Energy storage will shape the next decades of the world economy, and real innovation comes from products that strike a balance between safety, practicality, and cost. Lithium iron phosphate isn’t just about numbers on a datasheet, but about powering real lives, daily routines, and critical systems when they’re most needed.
Cities and utilities are starting to see the value in grid-level storage that resists fire and stands up to wild temperature swings. The technology inside LFP cells now flows downstream to everyone: school busses that charge every night, families with a backup system for storms, adventurers looking to stay off the grid a little longer.
The day is coming when nearly every garage, utility room, or power cabinet will have at least one LFP-based module humming away in the background. Each year, as costs drop and production ramps up, another sector finds a practical use for these trustworthy batteries. With better recycling, smarter management software, and a focus on safer materials, the advantages keep stacking up.
To make the most of what LFP offers, several things help. Good charge controllers and inverters maximize lifespan by holding voltage within safe ranges. Installers who are confident in LFP tech spread the word and help others avoid early mistakes. Policy leaders can support recycling initiatives, standardized pack formats, and programs that get safer batteries into small businesses and homes that can most benefit. Open clear information remains key—too many users only hear about battery failures from years past, missing out on how far the technology has come.
Hands-on users share real insight. Electricians, van-life builders, solar consultants, and mechanics who live with these products talk frankly about the advantages and foibles. Their stories go much further than marketing claims. Look at how YouTube, forums, and social media have let users crowdsource fixes for installation snags or share new ways to wire up an LFP system for specialty applications.

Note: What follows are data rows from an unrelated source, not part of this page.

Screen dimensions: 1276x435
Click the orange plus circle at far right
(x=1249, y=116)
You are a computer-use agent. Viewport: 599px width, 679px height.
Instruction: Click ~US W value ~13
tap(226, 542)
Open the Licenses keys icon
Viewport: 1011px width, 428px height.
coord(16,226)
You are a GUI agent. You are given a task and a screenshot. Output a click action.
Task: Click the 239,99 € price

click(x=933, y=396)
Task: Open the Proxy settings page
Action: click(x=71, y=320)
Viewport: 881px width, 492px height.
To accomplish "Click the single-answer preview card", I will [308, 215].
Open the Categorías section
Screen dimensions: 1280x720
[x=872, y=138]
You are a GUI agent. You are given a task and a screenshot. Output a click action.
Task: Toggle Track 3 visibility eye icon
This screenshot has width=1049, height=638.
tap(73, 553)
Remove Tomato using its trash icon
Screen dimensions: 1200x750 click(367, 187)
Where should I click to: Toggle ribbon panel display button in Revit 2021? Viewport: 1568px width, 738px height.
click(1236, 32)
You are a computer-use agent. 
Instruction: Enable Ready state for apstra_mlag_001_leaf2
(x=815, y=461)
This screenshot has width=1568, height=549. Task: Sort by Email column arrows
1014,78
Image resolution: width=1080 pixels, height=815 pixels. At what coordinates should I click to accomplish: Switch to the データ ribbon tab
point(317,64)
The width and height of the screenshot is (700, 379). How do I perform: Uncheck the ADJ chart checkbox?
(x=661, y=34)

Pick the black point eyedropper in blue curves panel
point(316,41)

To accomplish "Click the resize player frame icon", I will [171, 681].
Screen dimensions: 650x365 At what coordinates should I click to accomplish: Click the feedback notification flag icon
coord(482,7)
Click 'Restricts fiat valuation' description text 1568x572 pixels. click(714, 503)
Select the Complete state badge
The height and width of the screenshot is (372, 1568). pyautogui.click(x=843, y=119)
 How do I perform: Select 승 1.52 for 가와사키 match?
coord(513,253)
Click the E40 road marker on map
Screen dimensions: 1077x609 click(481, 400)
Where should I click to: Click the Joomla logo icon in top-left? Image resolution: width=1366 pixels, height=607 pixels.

Education helps people separate fact from hype. Battery manufacturers, installation experts, and consumer advocates should keep building trustworthy resources—clear manuals, no-nonsense troubleshooting guides, and easy-to-understand specifications. This keeps unnecessary mistakes to a minimum and lets users focus on getting work done instead of managing battery quirks.
Lithium iron phosphate delivers tangible gains where it matters most: safety, day-to-day resilience, and value over time. It has unique traits that make life easier for grid-savvy households, commuters, hobbyists, and businesses. The shift away from legacy batteries is already underway as word spreads and as practical proof accumulates in every fully charged cell that endures another season. People no longer need to settle for batteries that frustrate, endanger, or leave them stranded.
By focusing on products that last longer, avoid risky materials, and recover easily at end-of-life, we’re choosing more than just better batteries—we’re setting up for a more pragmatic, stable energy future. While technophiles celebrate every new chemistry or compact design, the real winners will be the folks who can charge up with confidence and trust that months down the road their power supply holds steady. From summer heat to winter storms and all the outages in between, lithium iron phosphate stands ready.
Real progress means fewer emergencies, less waste, and lower costs—not hype, but better days for everyone who counts on stored energy. In living rooms, in fields, in factories, or on the open road, the quiet strength of LFP is just getting started.